SPD politician's call to collectivize BMW unleashes storm
May 2, 2019The leadership of Germany's center-left government party, the Social Democratic Party (SPD), has distanced itself from the leader of its own youth movement, Kevin Kühnert, after he called for major German companies like BMW to be collectivized.
"Without collectivization overcoming capitalism is unthinkable," the 29-year-old Kühnert told Die Zeit weekly, before adding: "For me it's less important whether on the BMW doorbell sign it says 'state automobile company' or 'cooperative automobile company' or whether the collective decides that BMW is no longer necessary in this form," he said.
Instead, Kühnert, who heads the "Jusos," or Young Socialists, said that what was important was that the distribution of BMW's profits should be democratically controlled, which meant there could be no "capitalist owner" of the company.

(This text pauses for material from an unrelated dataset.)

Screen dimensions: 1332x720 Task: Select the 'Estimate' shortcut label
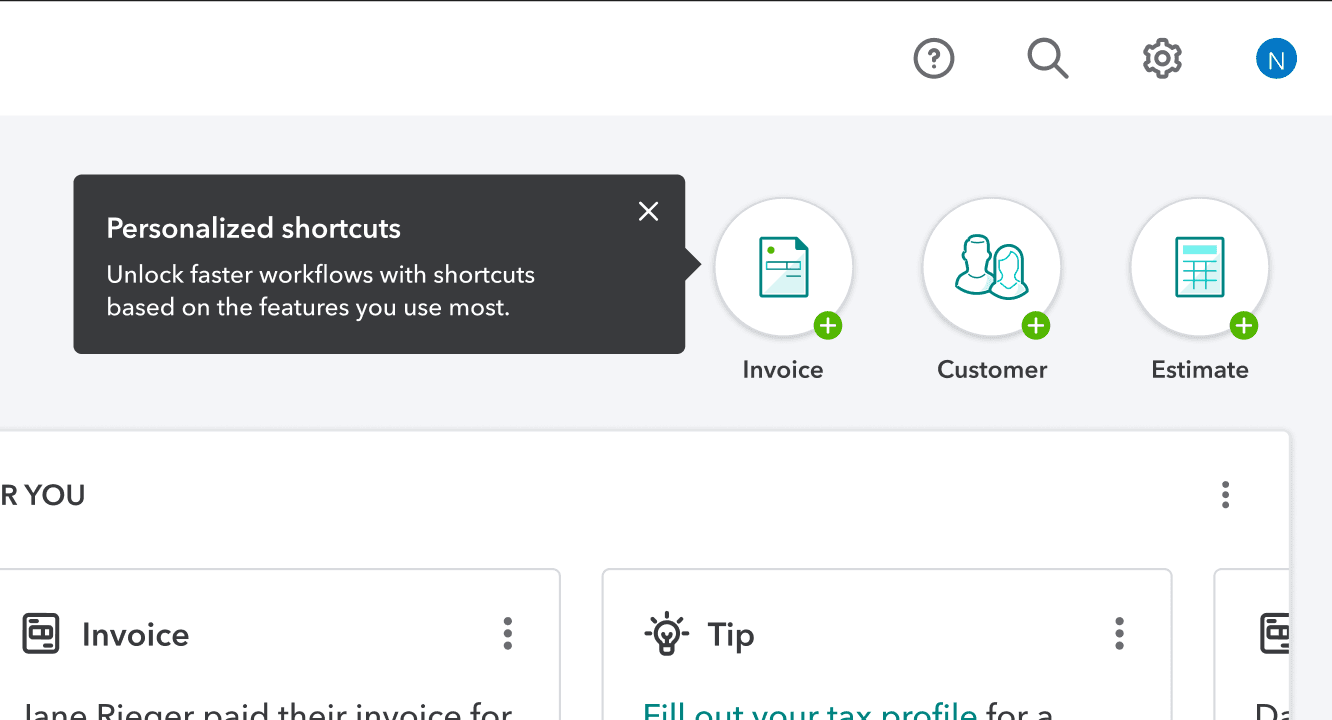tap(1200, 370)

Kühnert also called for an end to property ownership as a business model: "Thinking it through logically, everyone should own no more living space than they themselves live in."
The comments attracted a storm from other major figures in the SPD, junior partner in Angela Merkel's government, with General Secretary Lars Klingbeil tweeting that Kühnert was describing a "social utopia."
"This is not mine and not a demand of the SPD. Nevertheless I call for more calm in the discussion."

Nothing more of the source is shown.